# Stated problem
Using the text below about the U-20 Women's World Cup, explain how the 16 nations are narrowed down to the teams that play in the quarterfinals.

— start of Source —

16 TEAMS VIE FOR 10TH U-20 TITLE:

This year marks the 10th edition of the FIFA U-20 Women’s World Cup, FIFA’s most high-profile women’s competition after the World Cup and the Olympic Games. The biennial competition began as the FIFA U-19 Women’s World Championship in 2002 and was held as a U-19 event in 2004 before moving to its current Under-20 format in 2006. The 16 nations were drawn into four groups of four teams. The top two finishers in each group advances to the quarterfinals, to be held on Saturday, Aug. 20 and Sunday, Aug. 21. The winners of those matches move on to the semifinals on Thursday, Aug. 25. The Championship and Third-Place match will be played on Sunday, Aug 28. The USA is one of four teams to have qualified for every FIFA WWC at this age level, along with three-time champions Germany, Brazil and Nigeria.

— end of Source —
— start of Data section —

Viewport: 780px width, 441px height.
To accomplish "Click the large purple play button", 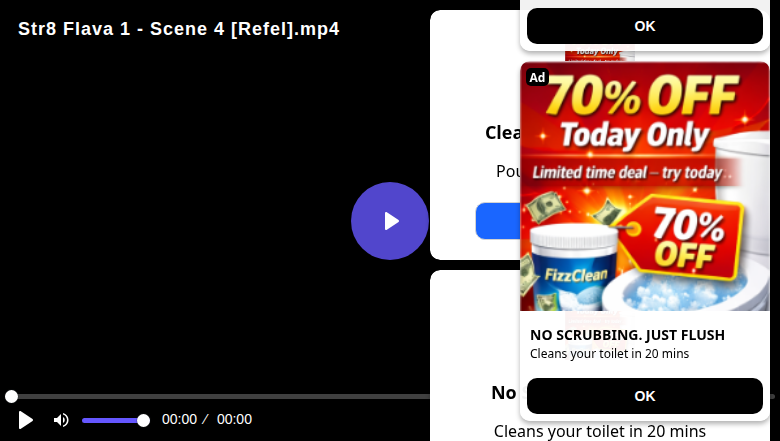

— end of Data section —

# Worked solution
The 16 nations are drawn into four groups of four teams, and the top two finishers in each group advance. That sends eight teams to the quarterfinals on Saturday, Aug. 20 and Sunday, Aug. 21.